The Boston Globe

Army blast exposure probed in gunman’s rampage

Card’s brain to be examined for traumatic injury

- By Dave Philipps

After a 40-year-old Army Reservist named Robert Card went on a shooting spree in Lewiston, Maine, in October, his community grasped for answers.

Eighteen people were killed. Neighborho­ods were locked down for days as the police hunted for Card. Then, after he was found dead from a self-inflicted gunshot wound, his family and fellow soldiers revealed that he had become delusional, paranoid, and potentiall­y violent, and that the police had not acted on their warnings about him for months.

Why he unraveled remains a mystery. But authoritie­s have started to explore one possible answer: Card’s brain may have been damaged by his time in the

Army.

In recent weeks, the state medical examiner has sent part of Card’s brain to a Boston University lab that analyzes brains for maladies caused by repeated hits to the head, including chronic traumatic encephalop­athy, or CTE. And Army investigat­ors have asked members of Card’s battalion if his work in the military could have affected his mental state, two soldiers who served with him said.

Publicly, the Army has said almost nothing about Card’s time in uniform — only that he was trained as a petroleum supply specialist and never deployed to combat. But soldiers who spoke to The New York Times said that descriptio­n left out something crucial: Card worked every summer for years as an instructor at an Army hand grenade training range, where he was rocked by thousands of brain-jarring explosions.

For generation­s, the military assumed that the blast waves that troops experience­d from firing weapons or throwing grenades in training posed no danger to them. It is only in the past few years that increasing evidence of harm from repeated exposure, along with mandates from Congress, has driven the

Defense Department to start trying to track, study, and understand the impact of blast exposure.

Card was a sergeant first class assigned to the Army Reserve’s Third Battalion, 304th Regiment, a training unit based in Maine that runs a two-week summer field course for cadets from the Military Academy at West Point, teaching them how to use rifles, machine guns, antitank weapons, and grenades. Card joined the unit in 2014, the Army said.

One senior member of the platoon who worked with Card for years, and asked not to be named because the Army told soldiers not to speak to the media about him, said that as an instructor, Card worked with grenade launchers, AT4 antitank weapons, and machine guns, but he spent the vast majority of his time on the hand grenade range.

Each summer, all 1,200 West Point cadets have to throw at least one M67 grenade. Most throw two. Card was nearly always one of the instructor­s with the cadets in the grenade pits. The soldiers from his unit said he could easily have been exposed to more than 10,000 blasts in all.

The Army did not respond to repeated requests for details about Card’s work in uniform.

“The concussion from the grenade is brutal, brutal — it will shake your heart,” the senior platoon member said. “We have a berm at the range that protects from shrapnel, but it doesn’t protect from the blast. Some guys got a lot. Probably too much.”

By age 39, Card was wearing hearing aids.

The senior soldier said that he, too, had hearing trouble, along with headaches and vertigo, and had not slept well in years — all conditions often associated with blast injuries.

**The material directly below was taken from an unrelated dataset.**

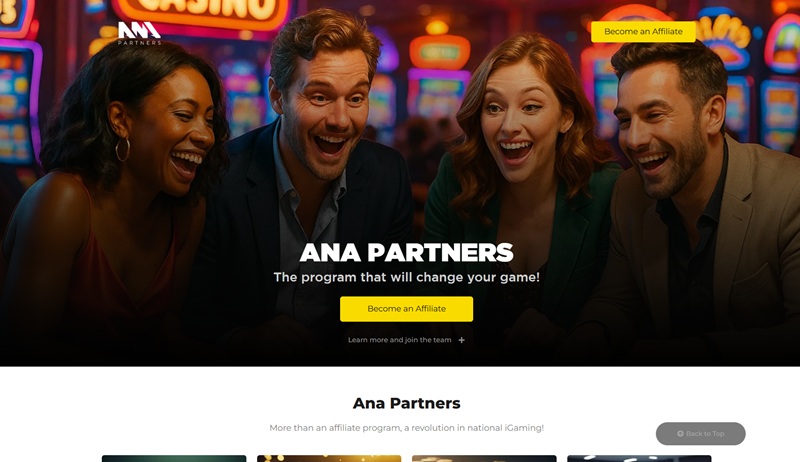
Task: Open the first dark green card thumbnail
Action: (x=174, y=458)
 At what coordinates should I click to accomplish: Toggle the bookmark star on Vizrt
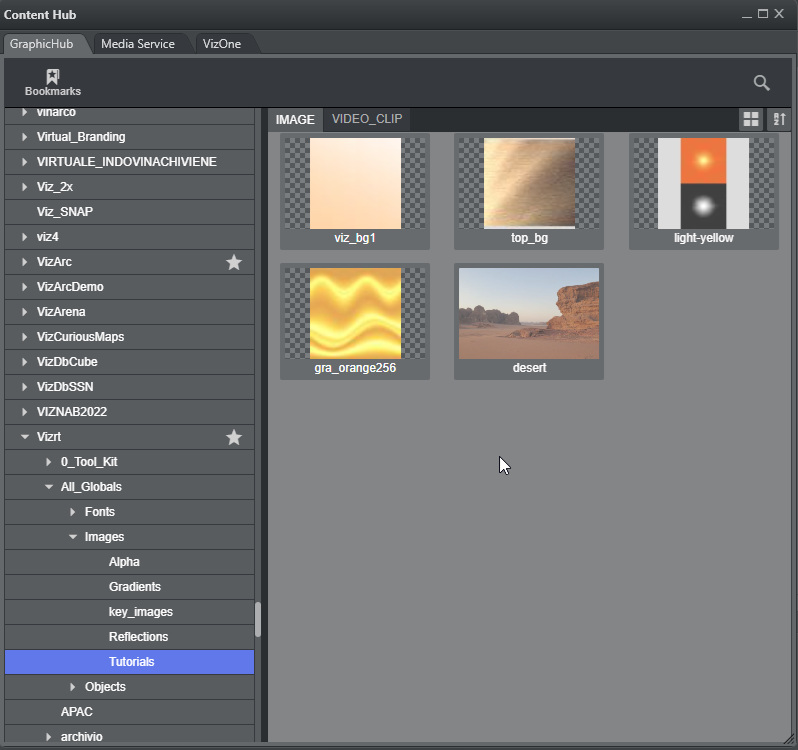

He added that another longtime soldier in the unit had to be pulled off the grenade training range in 2022 because of mental health concerns. That soldier is currently in a psychiatri­c hospital, a member of his family said.

“Is it related? I don’t know,” the senior soldier said. “But I know he was right there in the grenade pits with Card.”

Researcher­s have found a unique pattern of damage in the brains of a number of deceased veterans who were exposed to blasts, but there is no way to detect that damage in living troops. And even if it could be detected, there is no way to predict when the damage might cause a psychiatri­c disorder, or who might be prone to violence.

Even though so much remains unknown, members of Card’s platoon said they were concerned that simple steps were not being taken to protect soldiers from blasts.

Blast injuries can cause behavioral changes including insomnia, anxiety, mood swings, and substance abuse. Some studies suggest that traumatic brain injuries increase the risk of psychosis, but the evidence is limited.

WORKED ON HAND GRENADE TRAINING

RANGE Soldiers said Robert Card could easily have been exposed to more than 10,000 blasts.